И отсюда я понимал, что все-таки у меня сильное видение результата, как должно быть в итоге. И таких у меня случаев было много. И в моих спорах с режиссурой я всегда говорил о том, что это не так надо выразить, как они требуют, что я не могу это сыграть как актер, потому что не та мизансцена, тут другие выразительные средства нужны. То, что вы требуете, это невозможно сыграть, это в программке надо писать, что с ним происходит то-то, то-то, а выразить это невозможно. И конечно, я был бедствие для режиссеров. Я понимаю, так нельзя. Но я все-таки довольно воспитанный, я считаю, человек. Во всяком случае, стараюсь быть более-менее приличным. И делал я это от чистого сердца, а не потому что я хотел досаждать. Но, видимо, опять характер сказывается.
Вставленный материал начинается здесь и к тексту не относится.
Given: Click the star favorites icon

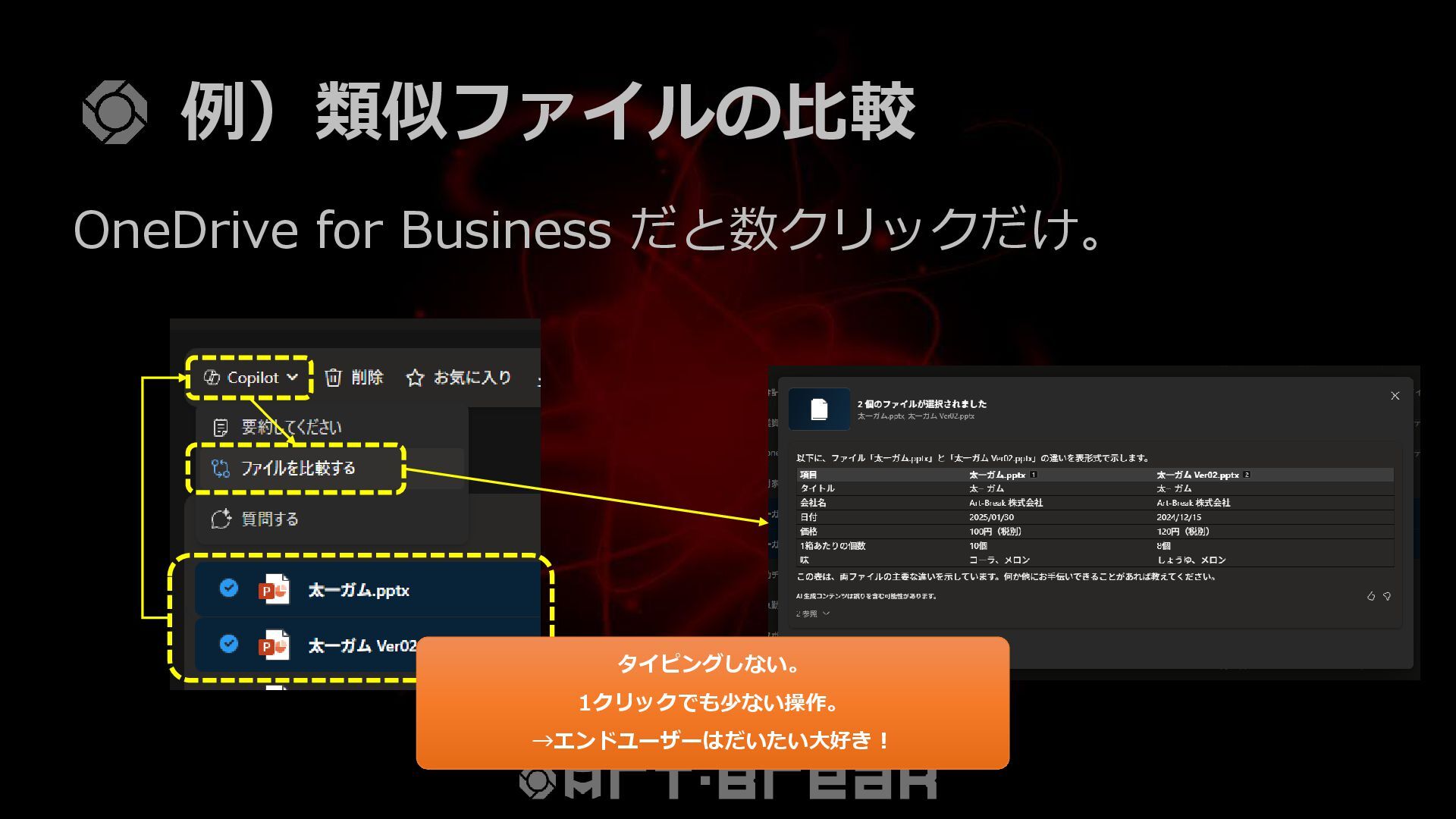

Я помню, один режиссер, Раппопорт, милейший и умный господин, сказал на худсовете в Театре Вахтангова – он ставил «Много шуму…», где я играл потом Бенедикта и Клавдио, две роли, и он ко мне очень хорошо относился, но мы ставили какую-то белиберду какого-то польского великого, казалось бы, драматурга. Но он главным образом велик был тем, что был председателем союза писателей к тому времени, – я забыл фамилию. И там про нашествие немцев новеллы были. И когда вывели немцы довольно плотного сложения артистку с веревкой на шее на сцену, а я изображал фашиста, – то я рассмеялся. Все обиделись очень.
Он говорит:
– Что вы смеетесь, Юра, это неприлично.
А я тихонько ему говорю:
– Ради Бога извините, но неужели вы хотите после такой войны вывести на веревке даму довольно плотного сложения, особенно в нижней части тела, и вызвать сочувствие к несчастному ребенку – мне это смешно, потому что я кое-что в этих делах понимаю.
И он очень обиделся и как-то на худсовете сказал, что «видимо, Юрий Петрович понял изречение Владимира Ивановича Немирович-Данченко буквально! Что режиссер должен умереть в актере»…
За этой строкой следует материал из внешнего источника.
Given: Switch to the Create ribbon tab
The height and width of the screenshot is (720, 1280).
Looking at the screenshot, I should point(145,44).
Бедный Черкасов покойный всеми силами старался за меня заступаться – он был милейший человек. Он острил всегда так, своим голосом странным: «Каждый кузнец своего счастья. Надо ковать, ковать, работай и куй, получишь… то, что нужно», – он остряк был. И многим старался помочь. Сергей Михайлович Эйзенштейн рассказывал, как его Черкасов привел просить прощения у Сталина.
Сергей Михайлович рассказывал: «Когда мы вошли в приемный зал, Сталин смотрел в кремлевское окно вдумчиво, глубоко на заходящее солнце – такие отблески красные, кровавые, трубка – все в лучших традициях величия римских цезарей».
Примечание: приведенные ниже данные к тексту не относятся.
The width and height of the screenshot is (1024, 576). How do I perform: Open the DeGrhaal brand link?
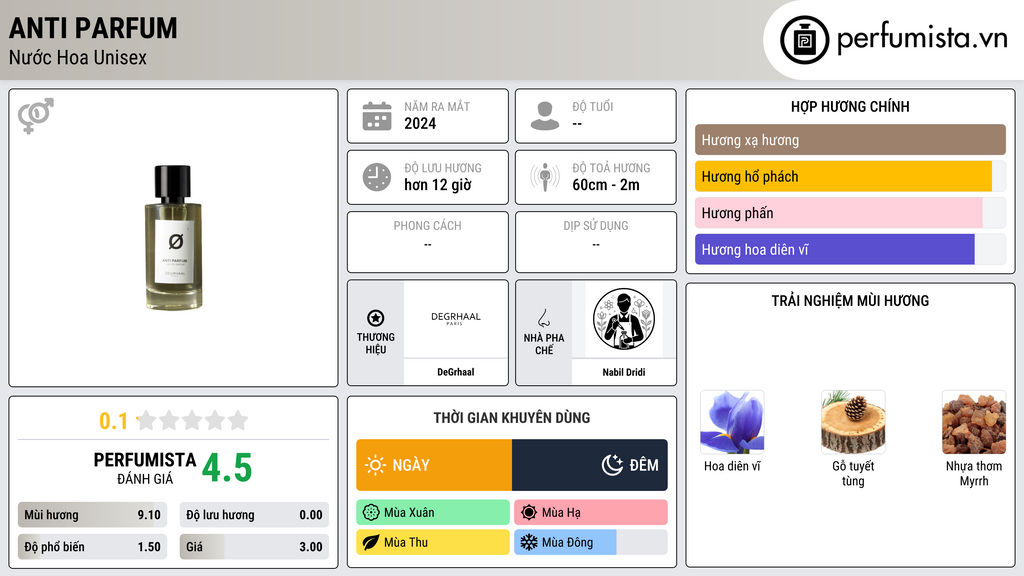[456, 372]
А Черкасов сказал Сергею Михайловичу:
– Вы только молчите. Рассказывать буду все я, а вы только делайте физиономию соответствующую и поддакивайте так, молча.
– Ну и вот, – говорит Эйзенштейн, – мы входим, никакого внимания Сталин на нас не обращает – это был один из его приемов. Долго мы стояли, потом вдруг так невзначай взглянул на нас, оторвавшись от кремлевского окна и французской шторы в лучах заходящего солнца, и, что со мной произошло, – Эйзенштейн говорит, – я не знаю, я вдруг сделал земной поклон, – а он довольно тучный человек, – то есть до земли поклонился, и рукой коснулся земли, такой традиционно русский поклон земной. Не понимаю, почему, это же без умысла я сделал, но ведь сделал.
Черкасов буркнул:
– Правильно.
А у того не шелохнулась бровь.
Вот, видимо, это и вызывало восторг у определенной части коммунистов – вождь настоящий. Цезарь, Нерон, Калигула, так же, как Калигула, изрыт оспой. Так что у Пастернака не случайно, помните, в начале «Доктора Живаго»: «У древних истории не было, а были только оспой изрытые калигулы и торжество бронзовых памятников», – так что Пастернак, видимо, не случайно это написал.